Interventi a gamba tesa

Steph vs Seth: lotta intestina a base di Curry


Il weekend delle star NBA 2019 darà luogo ad una delle sfide personali più interessanti dell’anno. Il match tra Lebron e Giannis sarà infatti solo l’antipasto della gara che vedrà rivaleggiare Stephen e Seth Curry nel tiro da oltre l’arco dei 3 punti.


Provate a mettervi per un minuto nei panni di Seth.

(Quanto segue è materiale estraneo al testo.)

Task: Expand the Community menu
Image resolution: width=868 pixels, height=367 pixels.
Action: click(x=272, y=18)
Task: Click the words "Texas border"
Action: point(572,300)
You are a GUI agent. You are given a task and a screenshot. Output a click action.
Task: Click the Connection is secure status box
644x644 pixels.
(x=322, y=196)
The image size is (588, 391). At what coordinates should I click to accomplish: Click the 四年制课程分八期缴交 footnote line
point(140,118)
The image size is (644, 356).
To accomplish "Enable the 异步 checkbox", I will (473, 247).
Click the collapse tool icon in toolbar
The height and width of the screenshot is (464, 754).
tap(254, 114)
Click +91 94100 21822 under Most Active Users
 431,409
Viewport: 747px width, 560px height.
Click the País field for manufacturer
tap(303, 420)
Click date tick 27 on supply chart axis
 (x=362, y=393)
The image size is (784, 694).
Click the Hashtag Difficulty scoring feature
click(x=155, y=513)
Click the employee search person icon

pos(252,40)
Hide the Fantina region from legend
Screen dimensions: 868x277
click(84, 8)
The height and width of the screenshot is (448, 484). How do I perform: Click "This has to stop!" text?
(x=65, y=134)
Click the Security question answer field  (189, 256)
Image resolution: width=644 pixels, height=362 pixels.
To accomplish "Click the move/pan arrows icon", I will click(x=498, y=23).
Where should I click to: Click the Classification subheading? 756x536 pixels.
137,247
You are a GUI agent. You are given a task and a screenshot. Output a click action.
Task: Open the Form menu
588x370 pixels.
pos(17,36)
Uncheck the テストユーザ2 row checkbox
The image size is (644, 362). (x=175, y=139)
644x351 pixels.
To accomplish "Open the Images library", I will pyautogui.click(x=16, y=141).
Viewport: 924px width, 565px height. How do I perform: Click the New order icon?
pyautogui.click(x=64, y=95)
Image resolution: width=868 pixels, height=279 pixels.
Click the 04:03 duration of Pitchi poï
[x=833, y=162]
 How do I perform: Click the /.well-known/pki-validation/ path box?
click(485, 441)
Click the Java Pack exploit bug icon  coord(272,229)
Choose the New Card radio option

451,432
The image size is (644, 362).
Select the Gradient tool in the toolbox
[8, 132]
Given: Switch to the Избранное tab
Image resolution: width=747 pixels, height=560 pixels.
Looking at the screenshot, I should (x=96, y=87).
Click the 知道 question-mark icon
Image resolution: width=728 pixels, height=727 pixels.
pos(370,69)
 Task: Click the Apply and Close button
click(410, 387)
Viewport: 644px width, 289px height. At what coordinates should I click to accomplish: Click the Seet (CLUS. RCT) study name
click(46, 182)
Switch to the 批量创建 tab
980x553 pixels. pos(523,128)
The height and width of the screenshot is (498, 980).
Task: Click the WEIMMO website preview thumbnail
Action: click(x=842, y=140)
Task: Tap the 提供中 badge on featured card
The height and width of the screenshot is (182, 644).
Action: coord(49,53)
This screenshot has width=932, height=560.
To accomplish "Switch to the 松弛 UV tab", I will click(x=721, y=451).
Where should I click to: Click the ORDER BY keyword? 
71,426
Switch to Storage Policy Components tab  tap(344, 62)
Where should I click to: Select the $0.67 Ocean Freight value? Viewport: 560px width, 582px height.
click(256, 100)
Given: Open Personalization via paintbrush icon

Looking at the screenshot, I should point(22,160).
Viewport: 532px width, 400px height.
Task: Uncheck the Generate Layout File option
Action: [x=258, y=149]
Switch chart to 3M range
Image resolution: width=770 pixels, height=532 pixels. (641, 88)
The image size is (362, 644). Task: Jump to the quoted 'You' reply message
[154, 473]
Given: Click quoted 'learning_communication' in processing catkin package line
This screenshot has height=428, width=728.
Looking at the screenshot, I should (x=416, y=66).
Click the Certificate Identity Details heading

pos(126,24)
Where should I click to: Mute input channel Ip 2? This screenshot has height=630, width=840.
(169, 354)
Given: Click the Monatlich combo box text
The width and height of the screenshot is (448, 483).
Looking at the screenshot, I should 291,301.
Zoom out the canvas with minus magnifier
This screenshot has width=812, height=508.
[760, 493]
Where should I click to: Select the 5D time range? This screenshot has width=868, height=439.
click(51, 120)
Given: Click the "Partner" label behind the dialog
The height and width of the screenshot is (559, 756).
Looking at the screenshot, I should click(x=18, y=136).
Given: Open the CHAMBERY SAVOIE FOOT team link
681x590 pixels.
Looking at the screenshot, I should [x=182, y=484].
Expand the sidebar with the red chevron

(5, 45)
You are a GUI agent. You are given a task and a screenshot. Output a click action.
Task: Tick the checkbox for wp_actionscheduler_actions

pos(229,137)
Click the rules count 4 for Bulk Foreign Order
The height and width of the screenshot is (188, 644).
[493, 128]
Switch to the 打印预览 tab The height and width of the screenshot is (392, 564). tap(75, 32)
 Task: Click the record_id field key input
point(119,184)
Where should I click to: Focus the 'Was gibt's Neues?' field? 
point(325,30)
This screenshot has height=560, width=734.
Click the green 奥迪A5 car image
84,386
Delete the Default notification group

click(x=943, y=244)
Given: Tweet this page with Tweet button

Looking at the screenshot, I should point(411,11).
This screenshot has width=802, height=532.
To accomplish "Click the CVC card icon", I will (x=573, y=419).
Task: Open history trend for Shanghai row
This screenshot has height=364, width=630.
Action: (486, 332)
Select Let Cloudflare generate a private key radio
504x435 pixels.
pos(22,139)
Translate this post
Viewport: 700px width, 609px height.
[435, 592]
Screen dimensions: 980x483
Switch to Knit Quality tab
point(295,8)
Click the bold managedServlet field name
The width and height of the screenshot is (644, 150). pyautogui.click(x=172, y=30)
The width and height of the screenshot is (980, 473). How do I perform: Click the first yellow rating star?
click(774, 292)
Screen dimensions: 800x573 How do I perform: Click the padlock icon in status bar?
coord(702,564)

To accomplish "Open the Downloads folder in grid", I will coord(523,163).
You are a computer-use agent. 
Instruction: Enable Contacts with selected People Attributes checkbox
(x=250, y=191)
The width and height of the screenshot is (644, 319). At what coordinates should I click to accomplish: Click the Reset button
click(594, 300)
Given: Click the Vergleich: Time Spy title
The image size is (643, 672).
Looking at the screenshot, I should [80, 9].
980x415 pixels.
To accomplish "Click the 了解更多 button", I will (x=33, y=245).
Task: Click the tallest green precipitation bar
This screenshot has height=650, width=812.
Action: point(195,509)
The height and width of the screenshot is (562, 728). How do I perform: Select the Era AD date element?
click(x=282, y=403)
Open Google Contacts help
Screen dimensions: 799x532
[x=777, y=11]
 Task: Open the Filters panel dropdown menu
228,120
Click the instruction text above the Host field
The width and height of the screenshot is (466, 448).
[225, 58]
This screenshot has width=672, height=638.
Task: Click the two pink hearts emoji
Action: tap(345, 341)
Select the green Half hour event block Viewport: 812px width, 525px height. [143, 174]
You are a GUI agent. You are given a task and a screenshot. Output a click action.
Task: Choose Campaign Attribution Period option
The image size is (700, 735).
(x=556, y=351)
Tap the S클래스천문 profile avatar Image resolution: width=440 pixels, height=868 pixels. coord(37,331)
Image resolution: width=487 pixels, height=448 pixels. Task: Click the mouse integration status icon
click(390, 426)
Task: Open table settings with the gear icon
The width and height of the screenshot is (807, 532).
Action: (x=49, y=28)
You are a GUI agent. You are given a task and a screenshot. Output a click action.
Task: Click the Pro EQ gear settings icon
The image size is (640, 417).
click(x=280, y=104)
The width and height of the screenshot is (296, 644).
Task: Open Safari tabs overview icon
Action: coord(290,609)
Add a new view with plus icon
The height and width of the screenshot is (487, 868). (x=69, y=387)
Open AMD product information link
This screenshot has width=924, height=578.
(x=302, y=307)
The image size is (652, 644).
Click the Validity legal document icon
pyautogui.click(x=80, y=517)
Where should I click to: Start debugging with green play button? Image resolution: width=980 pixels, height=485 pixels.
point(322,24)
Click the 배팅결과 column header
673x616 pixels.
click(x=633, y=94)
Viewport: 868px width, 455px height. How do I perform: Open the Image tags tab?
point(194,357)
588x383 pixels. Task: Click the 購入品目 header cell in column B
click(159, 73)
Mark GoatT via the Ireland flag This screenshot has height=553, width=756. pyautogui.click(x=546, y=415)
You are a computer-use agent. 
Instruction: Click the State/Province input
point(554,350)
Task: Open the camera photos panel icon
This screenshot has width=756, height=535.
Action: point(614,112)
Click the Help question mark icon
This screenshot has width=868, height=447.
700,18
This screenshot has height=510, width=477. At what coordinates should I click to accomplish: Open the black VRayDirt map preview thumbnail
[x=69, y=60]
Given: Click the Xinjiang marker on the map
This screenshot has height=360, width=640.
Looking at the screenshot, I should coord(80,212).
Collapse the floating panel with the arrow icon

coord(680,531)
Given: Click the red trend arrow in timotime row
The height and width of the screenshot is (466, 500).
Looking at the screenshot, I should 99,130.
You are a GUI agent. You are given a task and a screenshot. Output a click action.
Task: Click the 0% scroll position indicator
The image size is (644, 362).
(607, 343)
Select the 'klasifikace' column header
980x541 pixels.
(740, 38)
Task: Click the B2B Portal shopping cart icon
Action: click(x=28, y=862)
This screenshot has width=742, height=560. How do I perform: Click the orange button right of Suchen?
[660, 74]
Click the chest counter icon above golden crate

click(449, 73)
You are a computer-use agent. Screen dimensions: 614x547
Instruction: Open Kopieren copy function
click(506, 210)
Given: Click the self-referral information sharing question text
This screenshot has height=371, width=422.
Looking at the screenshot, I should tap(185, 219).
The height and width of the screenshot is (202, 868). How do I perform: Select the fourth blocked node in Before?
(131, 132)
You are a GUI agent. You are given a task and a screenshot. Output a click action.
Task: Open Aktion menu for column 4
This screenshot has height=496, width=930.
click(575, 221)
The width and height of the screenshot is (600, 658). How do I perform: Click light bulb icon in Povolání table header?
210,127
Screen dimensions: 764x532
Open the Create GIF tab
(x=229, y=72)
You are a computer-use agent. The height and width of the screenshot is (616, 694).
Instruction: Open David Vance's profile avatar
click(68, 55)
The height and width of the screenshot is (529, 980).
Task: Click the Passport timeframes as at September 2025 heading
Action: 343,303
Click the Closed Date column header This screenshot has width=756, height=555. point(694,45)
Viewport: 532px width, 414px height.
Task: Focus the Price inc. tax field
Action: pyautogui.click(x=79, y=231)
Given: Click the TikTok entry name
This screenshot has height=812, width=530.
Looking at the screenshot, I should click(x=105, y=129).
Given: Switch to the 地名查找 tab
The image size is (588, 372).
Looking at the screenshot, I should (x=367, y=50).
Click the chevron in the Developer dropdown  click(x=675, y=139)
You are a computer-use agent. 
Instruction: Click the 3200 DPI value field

Siete nati in una delle famiglie più competitive d’America a livello sportivo. Vostra madre Sonya è stata nella squadra di volleyball di Virginia Tech, vostro padre Dell è stato la bandiera degli Charlotte Hornets, ritirandosi come miglior realizzatore di tutti i tempi della franchigia, e vostro fratello è Stephen Stramaledetto Curry.

Sin da piccoli siete stati svezzati a pane e pallacanestro. La mattina giocate al campetto col fratellone e la sera vi divertite a passarvi la palla a spicchi con i giocatori degli Hornets, iniziando a coltivare il sogno di arrivare in NBA. Aumentate le sessioni di tiro, inasprite i carichi di lavoro e dopo anni di sudori e fatiche, venite selezionati dalla Duke University, uno degli atenei più vincenti dell’NCAA. Le vostre prestazioni migliorano e al termine dell’anno da senior siete anche nominati nel quintetto di riserva All-American. Sentite avvicinarsi il momento della verità. Sapete di non essere ancora un campione, tuttavia sotto sotto sperate di seguire le orme di Steph che già da qualche anno sta lasciando a bocca aperta i fans dell’Oracle Arena.

Stephen, Dell & Seth Curry

Poi la notte del Draft arriva ed è una debacle enorme.

Nessun team vi seleziona, nemmeno con l’ultima chiamata. A Settembre vi ritrovate a giocare in D-League per i Santa Cruz Warriors col fratello scarso di Klay Thompson, formando una sorta di copia sgualcita dei veri Splash Brothers. L’occasione che tanto stavate aspettando pare svanita, mentre l’ombra claustrofobica di Stephen non fa che allungarsi su di voi. Dal 2014 ad oggi vince tutto quello che avete sempre desiderato e di più. 2 titoli MVP, 3 Titoli NBA, 6 NBA All-Star, un 3-point All-Star Contest e una marea di record sbriciolati lo trasformano nel miglior tiratore che l’NBA abbia mai visto nella sua storia. Vivere sapendo che verrai ricordato solo come il fratellino poco dotato di un campione. Cosa avreste fatto voi al posto suo? Sareste riusciti a sopportare la pressione o sareste invece sprofondati in una spirale di sogni infranti, magari annebbiati da droghe e alcolici?

È per questo che la data del 16 Febbraio va cerchiata in rosso sul calendario. Dopo anni passati tra D-League e contratti non garantiti, Seth Curry è stato selezionato per partecipare al 3-point Contest grazie ad un inizio stagione memorabile alla corte di Lillard e McCollum. La nuova guardia dei Blazers è il secondo miglior tiratore di tutta la lega per percentuale da oltre l’arco (.480), rendimento più che meritevole della prima convocazione all’All-Star Weekend dove si troverà a gareggiare proprio contro il fratello maggiore.

In una recente dichiarazione Steph ha confermato la propria presenza alla gara, dicendo di temere il fratellino che sicuramente vorrà “fargli le scarpe”, e oserei aggiungere a buon diritto! Il caso ha infatti pensato bene di aggiungere ulteriore pepe alla sfida portando la competizione a Charlotte, casa della famiglia Curry. La tavola è apparecchiata per la rivalsa della pecora nera. Sono curioso di vedere se Seth riuscirà a scatenare la tempesta perfetta di triple, proprio come farebbe il Dio del Caos da cui prende il nome.


Giovanni Beltrami, nato a Rimini il 5 Ottobre 1993. Calciatore dilettante quando ancora si avevano i polmoni, cestista arrabattato dalla maggiore età in poi. Ha imparato il terzo tempo attorno ai 20 anni, ma ancora non lo sa fare di mano mancina. Per il resto, si diletta nell’organizzazione di tornei e campionati per la Pallacanestro Cooperativa Bologna, associazione di cui è co-fondatore.